You may choose to expand both numerators, add, and simplify. This will certainly end in the conclusion that the numerator is \((k+1)(k+2)\text{,}\) which is desired. However, there is an easier path by factoring:

\begin{align*} \sum_{i=0}^{k+1} i \amp = \dfrac{k(k+1)}{2} + \dfrac{2(k+1)}{2}\\ \amp = \dfrac{k(k+1)+2(k+1)}{2}\\ \amp = \dfrac{(k+1)(k+2)}{2} \end{align*}

We can factor the common \((k+1)\) out of both terms, leaving us with \(k+2\text{.}\) Typically students do not easily think to factor expressions, but if you can train yourself to do so you can skip some nasty arithmetic.

Finally, let's tie the pieces together into the proof.

First, check the base case. Since

\begin{equation*} \sum_{i=0}^0 i = 0 = \frac{0(0+1)}{2}, \end{equation*}

the statement is true in the base case.

Next, suppose that for some integer \(k \ge 0\) that

\begin{equation*} \sum_{i=0}^k i = \frac{k(k+1)}{2} \end{equation*}

We claim that

\begin{equation*} \sum_{i=0}^{k+1} i = \frac{(k+1)(k+2)}{2}. \end{equation*}

Expand the sum on the left using our inductive hypothesis:

\begin{align*} \sum_{i=0}^{k+1} i \amp = \Big( \sum_{i=0}^k i \Big) + (k+1)\\ \amp = \dfrac{k(k+1)}{2} + (k+1)\\ \amp = \dfrac{k(k+1)}{2} + \dfrac{2(k+1)}{2}\\ \amp = \dfrac{k(k+1)+2(k+1)}{2}\\ \amp = \dfrac{(k+1)(k+2)}{2} \end{align*}

as claimed.

Therefore by induction,

\begin{equation*} \sum_{0=1}^n i = \frac{n(n+1)}{2} \end{equation*}

for all \(n \ge 1\text{.}\)

In the above proof, we see four steps that will appear in all proofs by induction:

  1. Checking that the statement is true in the base case by substituting \(n=n_0\) into \(P(n)\) and checking to see if the resulting statement is true.

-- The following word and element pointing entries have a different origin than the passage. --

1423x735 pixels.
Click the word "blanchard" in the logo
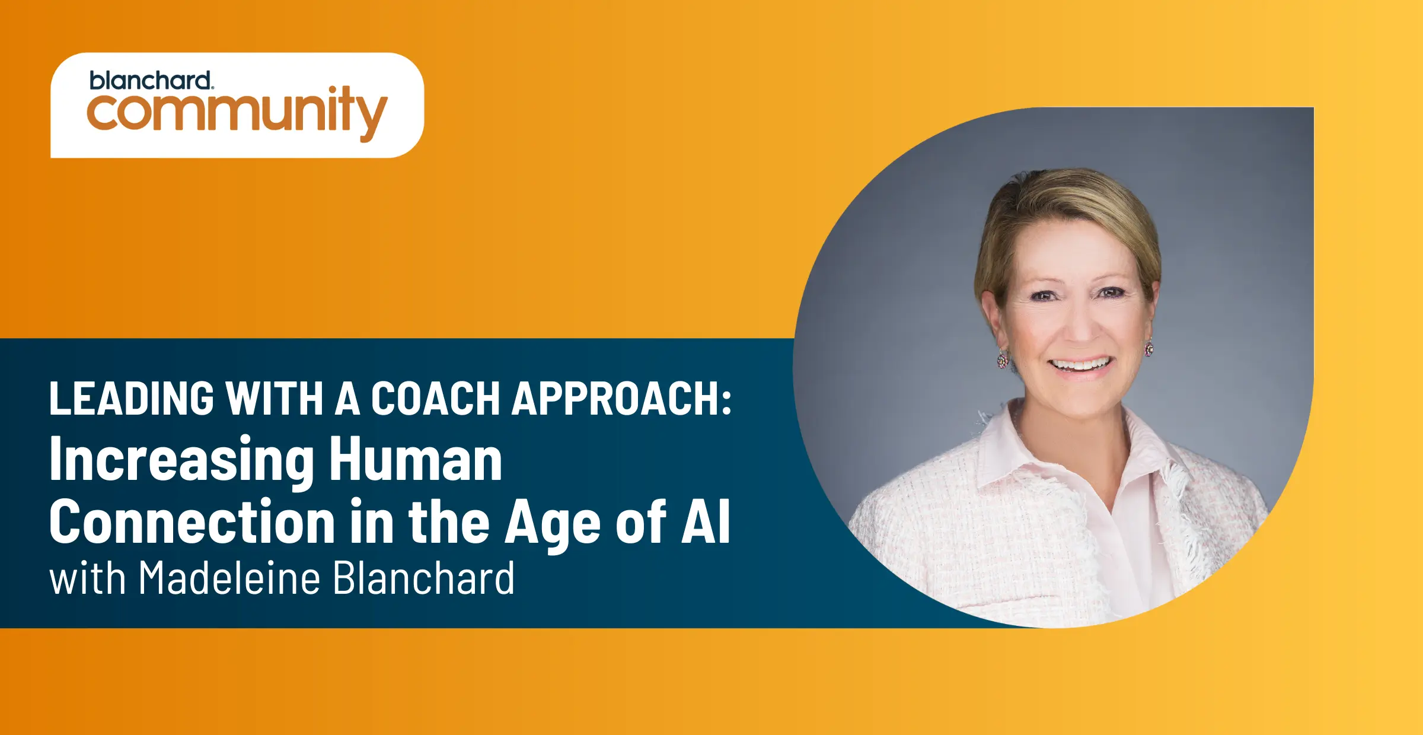[x=151, y=81]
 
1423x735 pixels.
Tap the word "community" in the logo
[x=237, y=113]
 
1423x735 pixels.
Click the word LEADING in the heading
[x=132, y=398]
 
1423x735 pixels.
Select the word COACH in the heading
[x=436, y=398]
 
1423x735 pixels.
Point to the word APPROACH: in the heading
[x=622, y=398]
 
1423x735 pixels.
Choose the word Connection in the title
[x=193, y=521]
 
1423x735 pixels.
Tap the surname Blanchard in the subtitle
[x=423, y=578]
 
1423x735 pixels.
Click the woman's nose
[x=1079, y=325]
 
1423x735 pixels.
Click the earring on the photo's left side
[x=1003, y=359]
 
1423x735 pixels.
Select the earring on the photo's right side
[x=1149, y=347]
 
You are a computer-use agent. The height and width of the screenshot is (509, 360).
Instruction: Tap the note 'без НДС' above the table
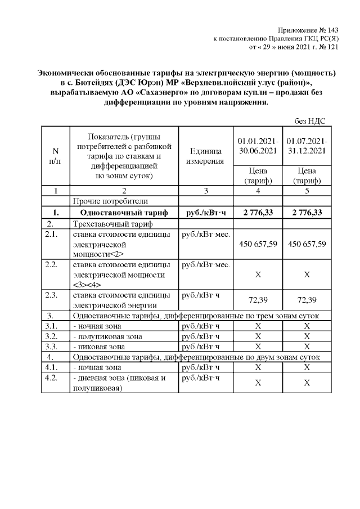[x=310, y=121]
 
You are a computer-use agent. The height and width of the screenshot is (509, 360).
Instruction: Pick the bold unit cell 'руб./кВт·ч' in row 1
[x=205, y=212]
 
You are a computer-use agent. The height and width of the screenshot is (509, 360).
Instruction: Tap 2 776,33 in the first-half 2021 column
[x=257, y=212]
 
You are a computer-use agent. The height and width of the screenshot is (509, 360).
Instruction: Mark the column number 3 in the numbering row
[x=205, y=190]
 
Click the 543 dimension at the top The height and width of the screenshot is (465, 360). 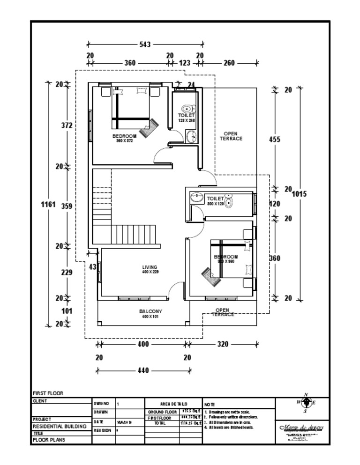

This is typically the easiest step of the proof.

  2. Assuming that \(P(k)\) is true for some integer \(k \ge n_0\text{.}\)

  3. Claiming that \(P(k+1)\) is true. Beware that this is not the same as assuming that \(P(k+1)\) is true, which would be logically invalid. By claiming \(P(k+1)\) ahead of time, we alert our reader to the conclusion of the proof, and allow them to get an idea of where we are headed. Plus, it helps us (the proof writer) know what we are looking for, which can make the next step easier.

  4. Proving that \(P(k+1)\) is true by only assuming \(P(k)\text{.}\) The exact work here will depend on the context of the proof.

Let's see another example.

Prove that

\begin{equation*} \sum_{j=1}^n (3j^2-3j+1) = n^3 \end{equation*}

for all \(n \ge 1\text{.}\)

Try to write the proof yourself first. At the very least, set up the “skeleton” of the proof even if you can't quite get the arithmetic right. Then, see the proof below and complete your proof.

As a hint, \((k+1)^3=k^3+3k^2+3k+1\text{.}\)

The statement is true in the base case where \(n=1\) because

\begin{equation*} \sum_{j=1}^1 (3j^2-3j+1) = 1 = 1^3 \end{equation*}

Next, assume there exists an integer \(k \ge 1\) where

\begin{equation*} \sum_{j=1}^k (3j^2-3j+1) = k^3 \end{equation*}

We aim to prove that

\begin{equation*} \sum_{j=1}^{k+1} (3j^2-3j+1) = (k+1)^3 \end{equation*}

Start by expanding the sum on the left according to our inductive hypothesis.

\begin{align*} \sum_{j=1}^{k+1} (3j^2-3j+1) \amp = \sum_{j=1}^k (3j^2-3j+1) + [3(k+1)^2 - 3(k+1) + 1]\\ \amp = k^3 + 3(k+1)^2 - 3(k+1) + 1\\ \amp = k^3 + 3k^2 + 6k + 3 - 3k - 3 + 1\\ \amp = k^3 + 3k^2 + 3k + 1\\ \amp = (k+1)^3 \end{align*}

as desired. Thus, by induction,

\begin{equation*} \sum_{j=1}^n (3j^2-3j+1) = n^3 \end{equation*}

for all integers \(n \ge 1\text{.}\)

In this example, our “factoring trick” doesn't work so we have to get our hands dirty expanding and simplifying the expression.